• **TASK TO CARRY OUT**
Can you write out the rows below again, from the line containing "Click the swap arrows icon in toolbar" through the end of the rows, requests included, with every coordinate in the answers multiplied by 1.15 and rounded to a whole number (halves round up)? Leave the numbers in the requests as they are, and leave out the pictures.

----------

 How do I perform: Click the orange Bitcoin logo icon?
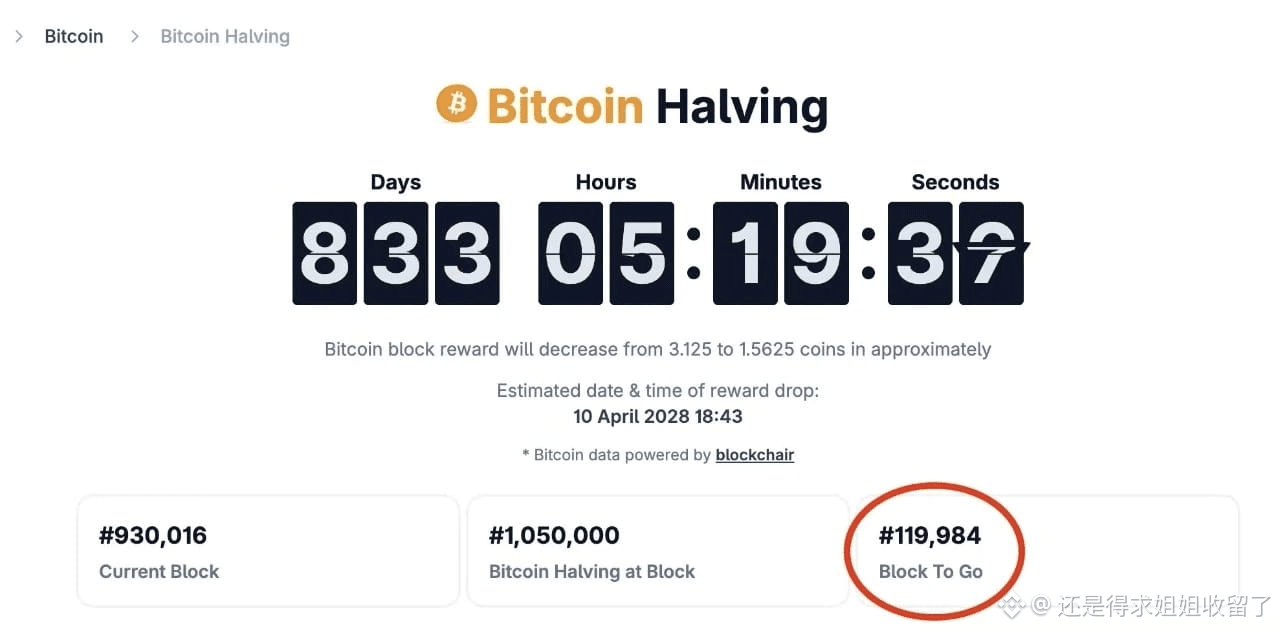tap(457, 104)
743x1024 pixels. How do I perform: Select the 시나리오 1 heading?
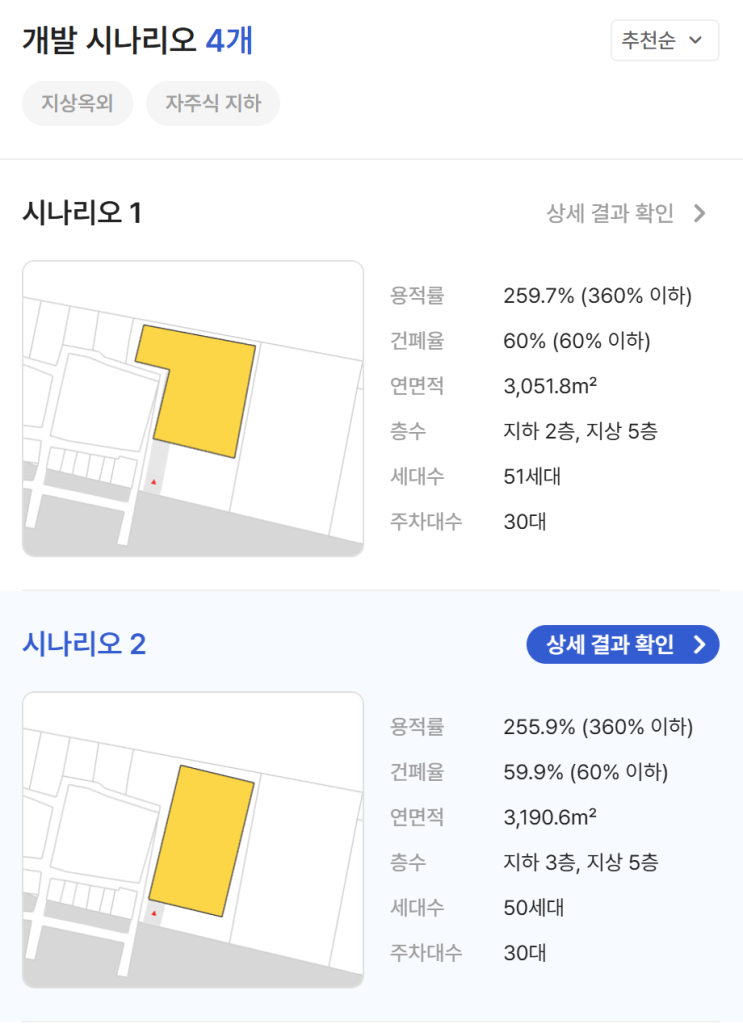[82, 213]
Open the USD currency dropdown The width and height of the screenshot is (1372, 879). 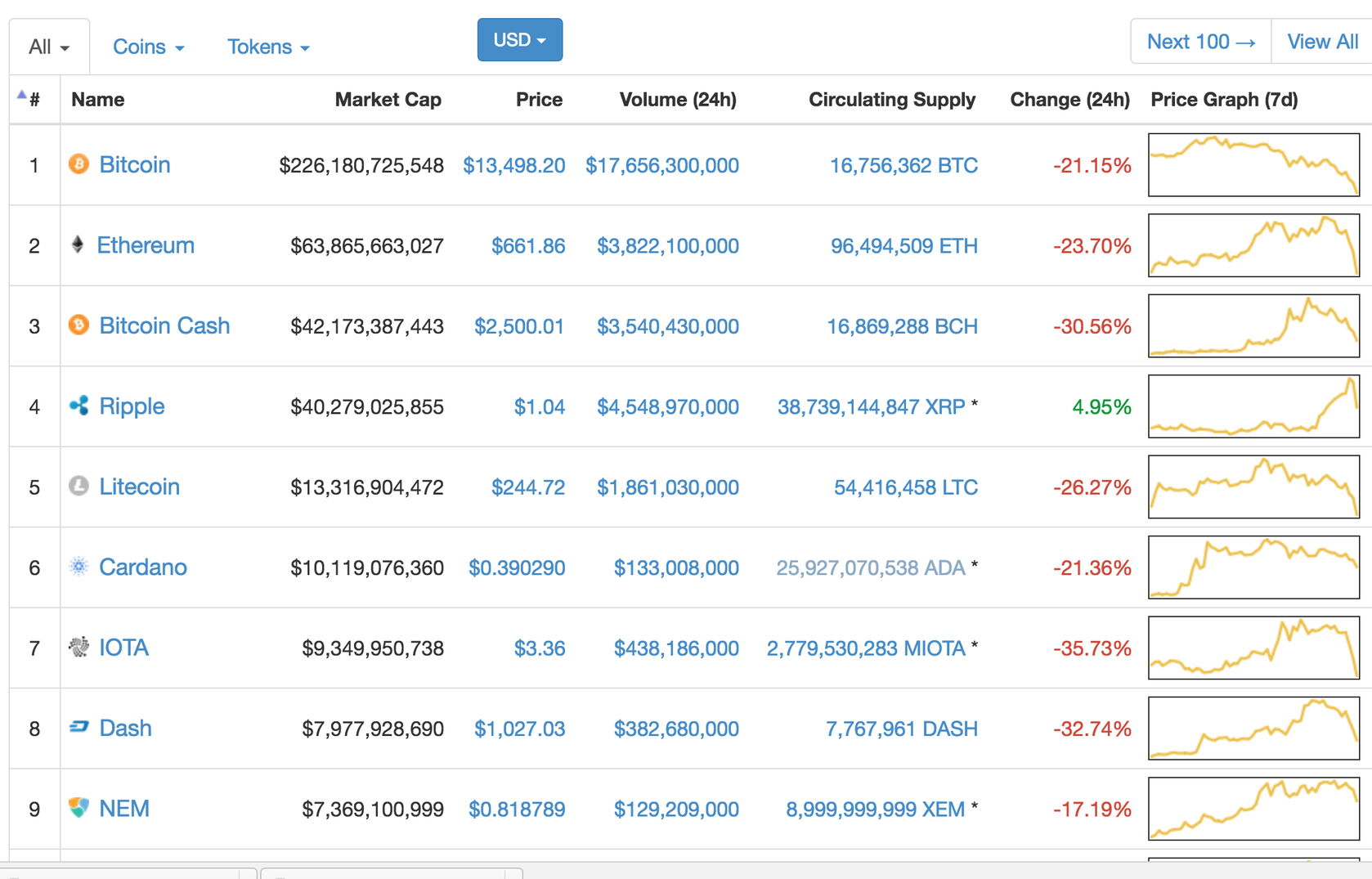pos(519,40)

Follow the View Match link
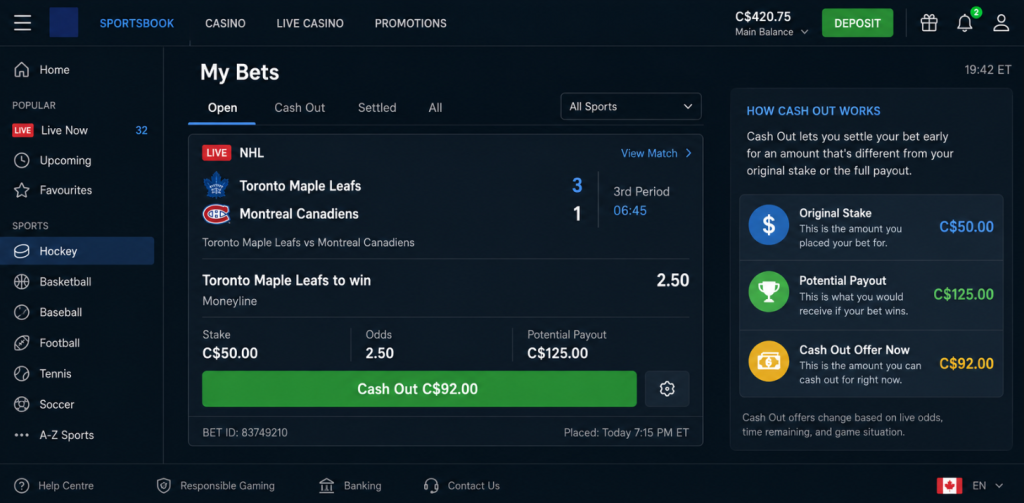tap(656, 153)
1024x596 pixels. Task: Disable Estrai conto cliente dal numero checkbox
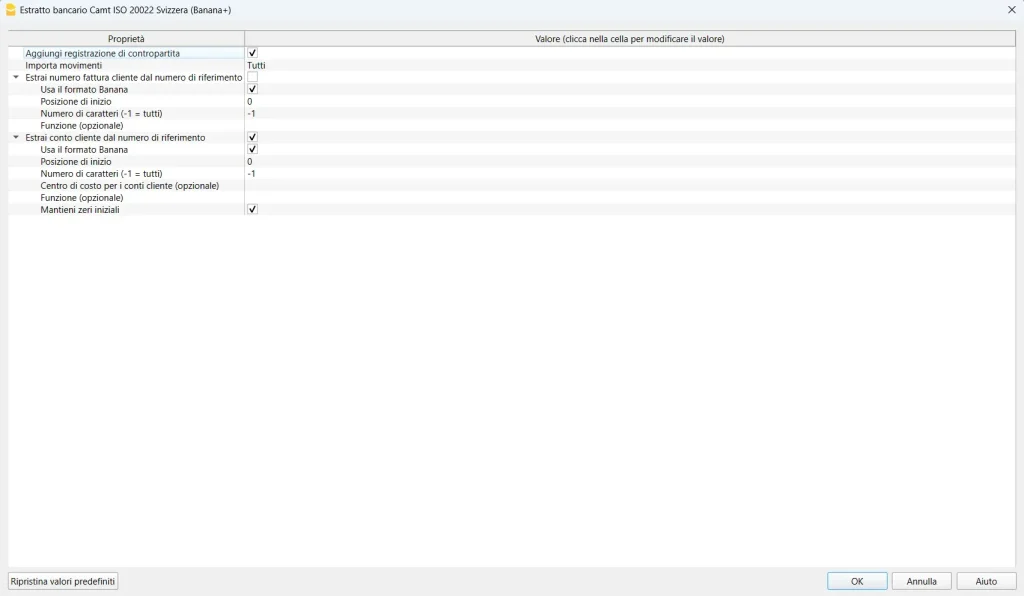pyautogui.click(x=252, y=137)
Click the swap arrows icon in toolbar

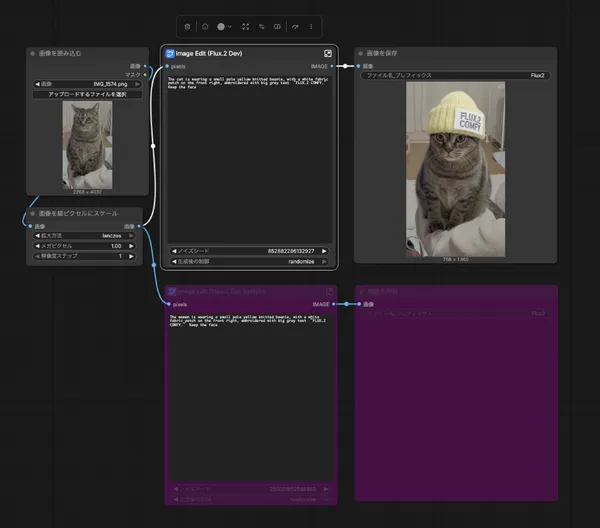262,26
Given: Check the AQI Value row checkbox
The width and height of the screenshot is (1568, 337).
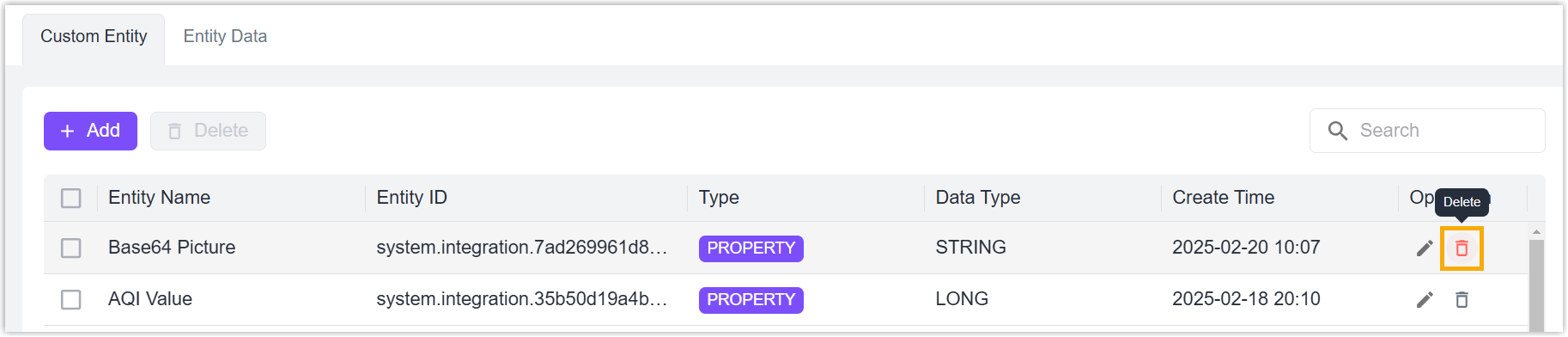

----------

• **RESPONSE BELOW**
Click the swap arrows icon in toolbar

301,30
Given: Check the AQI Value row checkbox
The width and height of the screenshot is (1568, 337).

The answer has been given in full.